*AIM OF THE EXERCISE*.
Transcribe exactly the lines below that begin at the line with "The image size is (427, 240)." and stop after the line with "Given: Open the", leaving out every picture.

Saved entries
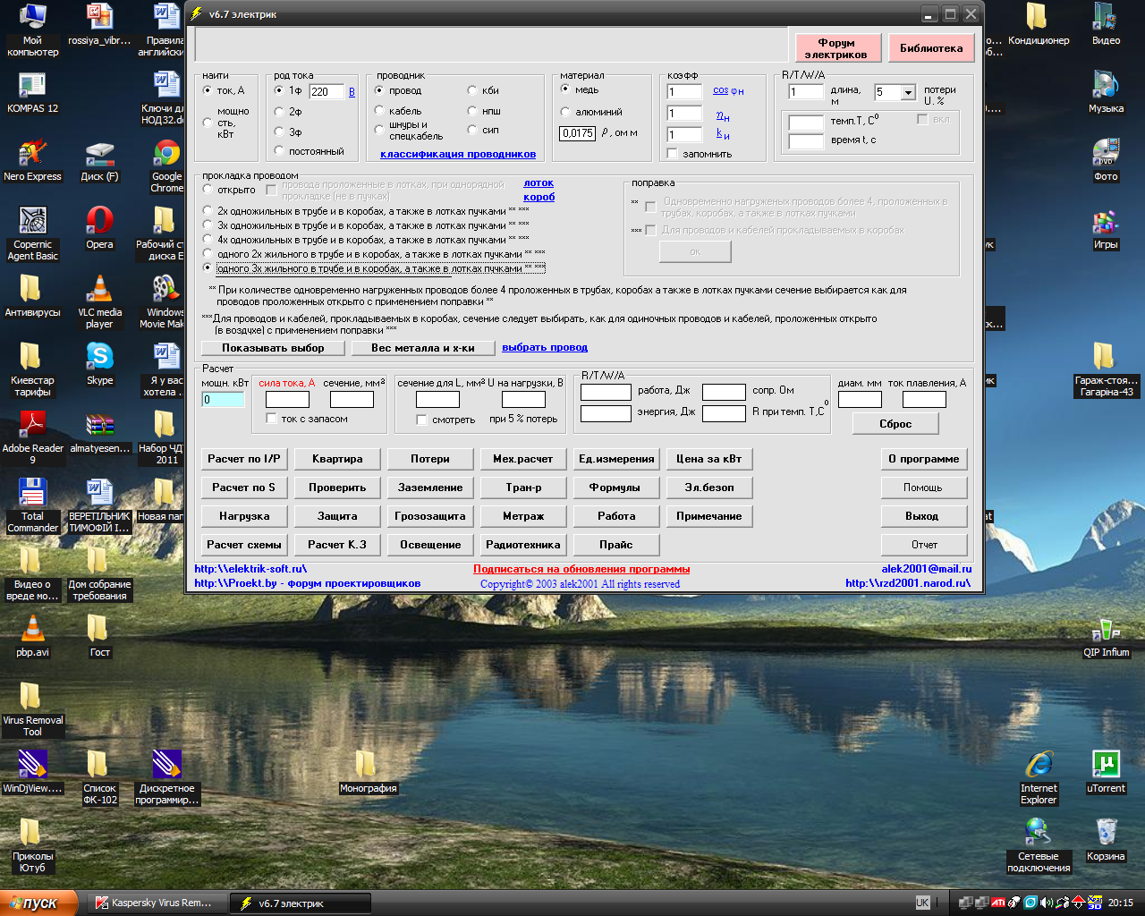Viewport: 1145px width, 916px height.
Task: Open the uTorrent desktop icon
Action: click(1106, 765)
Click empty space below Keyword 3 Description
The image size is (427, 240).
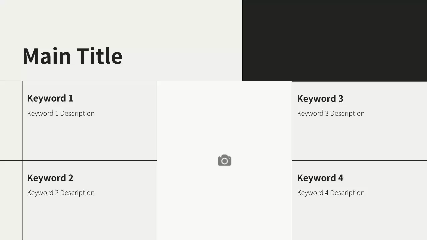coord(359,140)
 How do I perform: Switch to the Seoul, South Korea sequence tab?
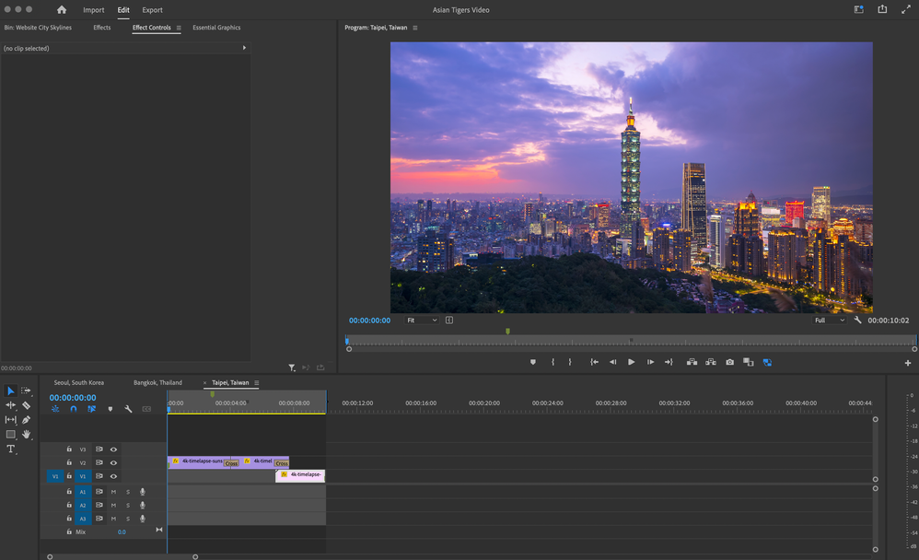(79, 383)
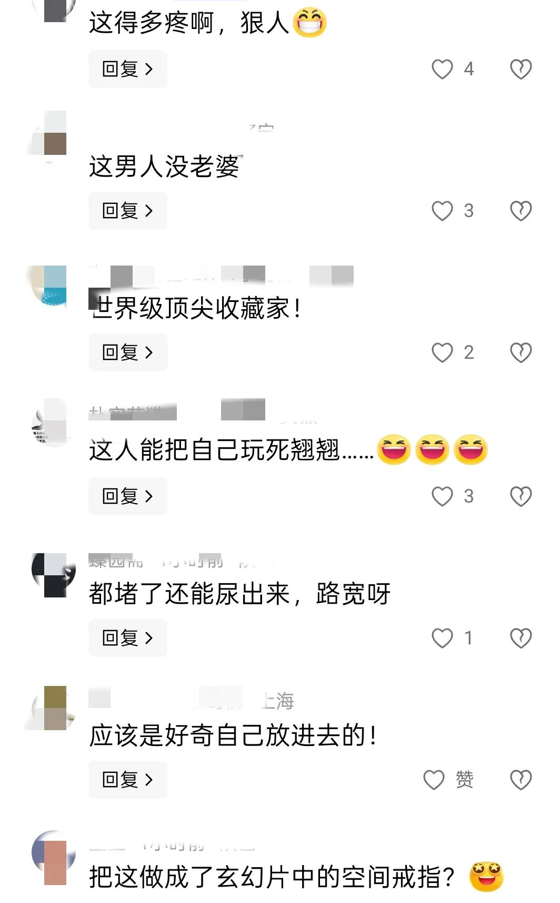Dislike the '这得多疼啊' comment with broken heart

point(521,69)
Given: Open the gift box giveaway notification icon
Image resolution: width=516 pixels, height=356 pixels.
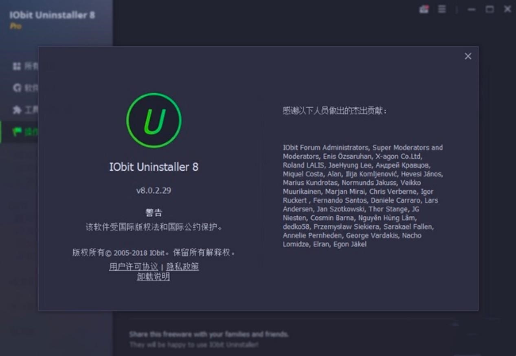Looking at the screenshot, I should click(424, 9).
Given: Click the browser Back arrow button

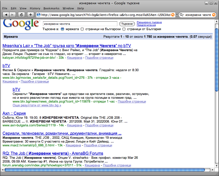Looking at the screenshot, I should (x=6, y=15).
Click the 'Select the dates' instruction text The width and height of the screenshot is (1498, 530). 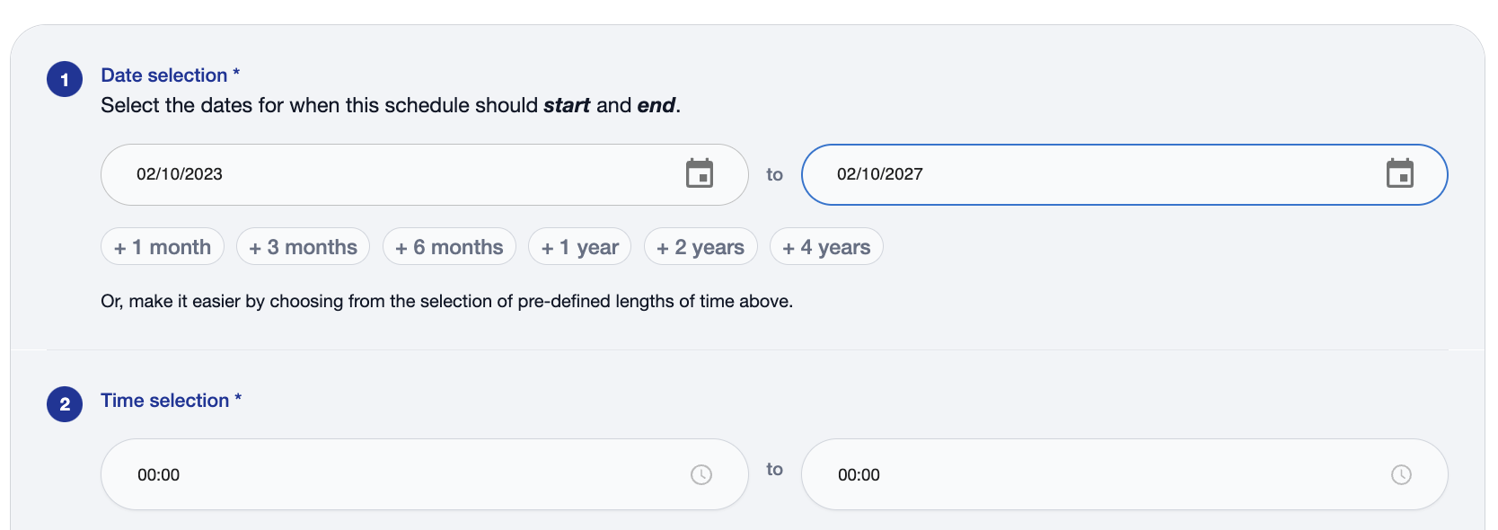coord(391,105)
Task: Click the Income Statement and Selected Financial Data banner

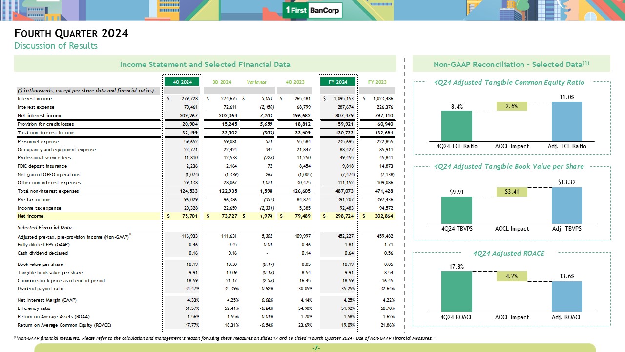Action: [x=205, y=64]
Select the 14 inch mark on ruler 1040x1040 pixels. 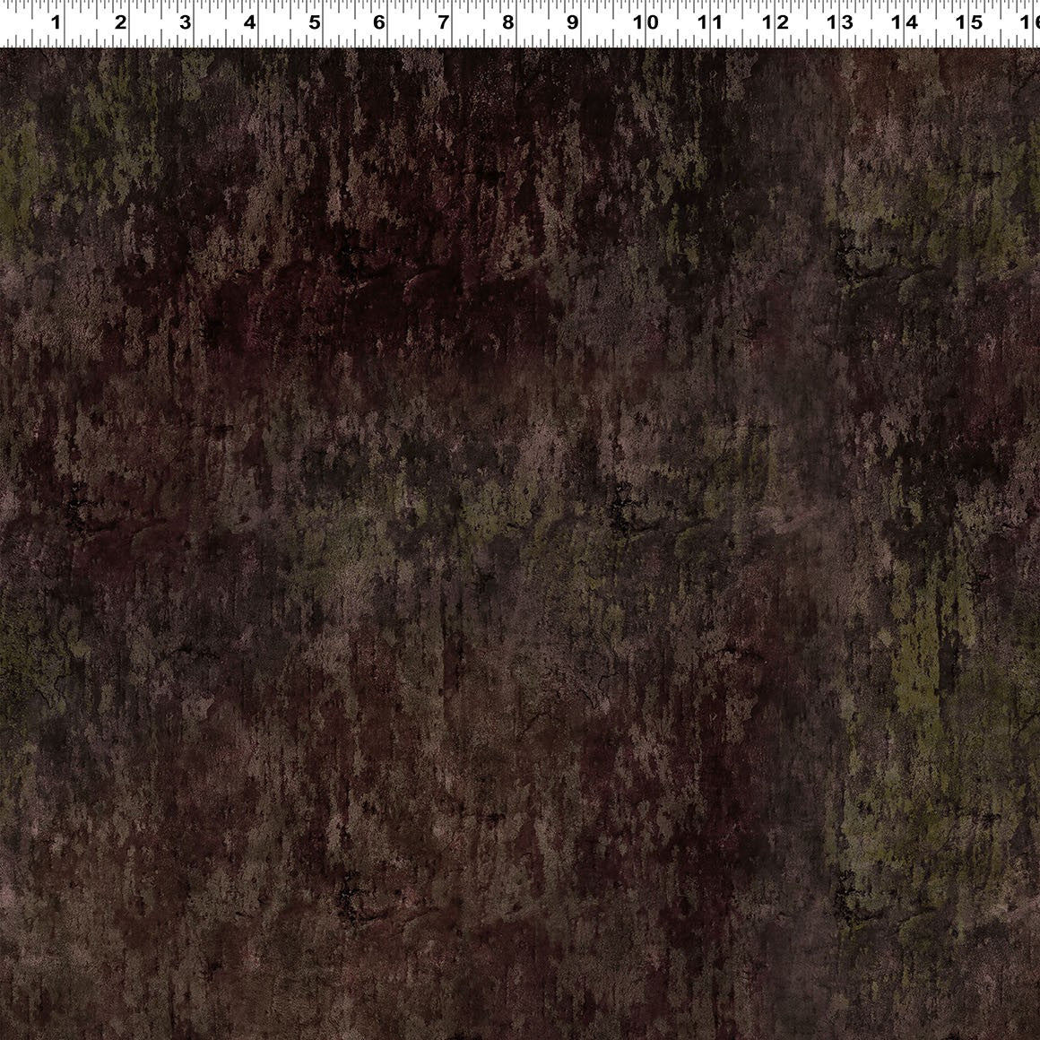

*EXERCISE ANSWER*.
The image size is (427, 240).
coord(359,140)
 How do I perform: Switch to the Seoul, South Korea sequence tab?
(79, 383)
Dislike the '这得多疼啊' comment with broken heart

point(521,69)
Given: Open the gift box giveaway notification icon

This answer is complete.